The Articulate Dentist - A Blog by the Metro Denver Dental Society

May She Be Well

This editorial is part of a special series on Women in Dentistry for Women’s History Month. 

By: Amisha Singh, DDS

She is a woman. Red lipstick and stilettos may be her superpower or perhaps she favors her favorite pair of worn sneakers and a ponytail. Either way, she is a force to be reckoned with. She walks through the world, in many ways, making it turn, being a mom, a wife, a daughter, a business owner, a friend, a confidante, an advocate. She may run out of words before she runs out of hats she wears. Her determination is fierce. Her power is undeniable. But how many systemic barriers has she faced by the time she downs her breakfast smoothie and runs out the door? How many sharp corners has she maneuvered through the course of her life, silently and instinctively? Have you noticed the second skin she wears like a cloak, working so efficiently and navigating so gracefully, that the systemic inequities just fade like a shadow into the background?

This world was certainly not built for her. When it comes to anything from her clothes, to her car, to her razor, the product was not designed with her as the end user in mind. The clothing industry has influenced her relationship with her body for generations. She has yearned for pockets for most of this time. Christian Dior said in 1954, “Men have pockets to keep things in, women for decoration.”1 The crash test dummy used to proclaim the safety of the car she drives was likely outfitted to match the standard male build and size. She is 73% more likely to be injured in an accident than her male counterpart.2 By the time she reaches adulthood, she has seen tens of thousands of images which dictate how her body should look.3 She is three times more likely to have an eating disorder than a man.5 Her hips are too wide, her configuration all wrong, no matter if you ask the magazines she reads or the company that manufactured her car. She pays more for common essential items, a discrepancy known as the “pink tax” on everything from razors to deodorant and shampoo.4

At work, she gets paid 77 cents for every dollar her male counterpart earns.6 Only 12 countries in the world give her the same legal employment rights as a male.7 Nationally, she takes 10 times the amount of personal leave to care for family obligations and she spends an average of an extra two hours per day doing things like cleaning, carpooling, cooking, laundering, parenting, helping family and more. At work, she gets 44% more requests than her male co-worker to volunteer for “non-promotable” tasks at work and she says yes 76% of the time (compared to 51% of the time by men).8 All of this adds up to what is otherwise known as “invisible work.” She is underrepresented in government, in the C-suite and in leadership.4 She faces discriminatory hiring practices globally. When she retires, she is more than twice as likely as a man to live in poverty. Though her entire life, she is 35% more likely to be poor than a man.10

She pays twice as much on average for healthcare every year and yet faces poorer patient outcomes.11 She waits longer in emergency rooms, is seven times more likely to be misdiagnosed when having a heart attack, and is 60% more likely to die after being dismissed from the hospital due to errors in follow-up care.12 She experiences medication side effects twice as often as a man because drugs are designed for male bodies and women are disproportionately excluded from clinical trials.4 Cardiovascular disease, COVID-19, cancer, and reproductive health all have higher mortality rates for her because she is a woman.13 She is twice as likely to suffer from depression in her lifetime. Even her safety is more precarious; one in five of her have experienced rape or attempted rape in their lifetime.14 She also faces a higher incidence of sexual harassment, workplace violence, domestic violence, sexual exploitation and human trafficking.4 Globally, she has less access to education, is more likely to suffer from chronic hunger and starvation, and is more likely to be a child laborer. At the current rate of change, it is estimated that it will take over 200 years to achieve gender equality, just in the USA.9

And yet, she rises. She persists. She finds ways to thrive. But we owe her more. She is a woman. Hear her now. Her wellness can no longer be an afterthought. She stands before us, and she demands to be made whole. Let us start with the wellness of her mind, body and soul. Let us redesign this world so she finally belongs.
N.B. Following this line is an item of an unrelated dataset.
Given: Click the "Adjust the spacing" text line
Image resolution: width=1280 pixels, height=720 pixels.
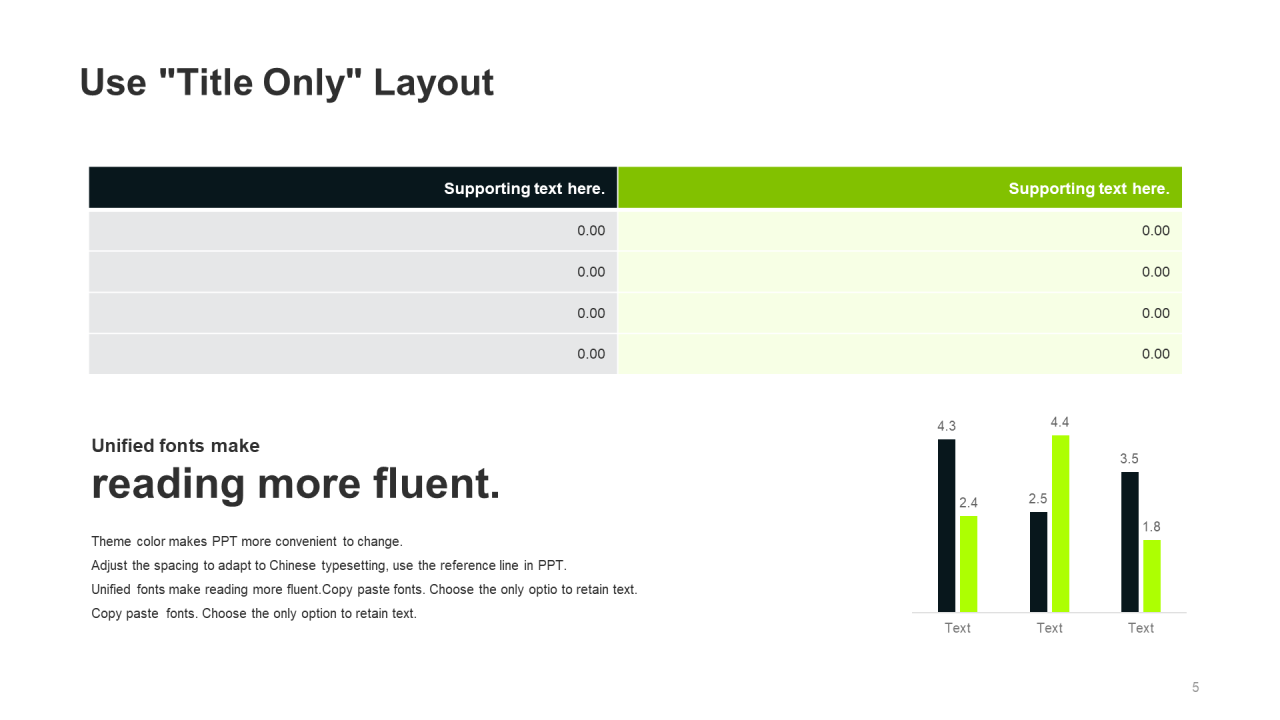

Amisha Singh, DDS is a Denver native and loves living in beautiful Colorado. She serves as Director of Diversity and Inclusion Programming at the University of Colorado School of Dental Medicine. Dr. Singh is an active member of the American Dental AssociationColorado Dental Association and Metro Denver Dental Society. She was recognized as one of the 2018 Top 10 Under 10 ADA Dentists nationally. In addition, she serves on the CDA House of Delegates, on the ADA Dental Wellbeing Advisory Committee and as co-editor of MDDS’s Articulator magazine. And, is also a blogger and professional speaker who works with IgniteDDS.

The Articulate Dentist is a blog by the Metro Denver Dental Society, providing members with insight into the dental industry, practice management tips, tech trends and best practices as well as Society news and updates.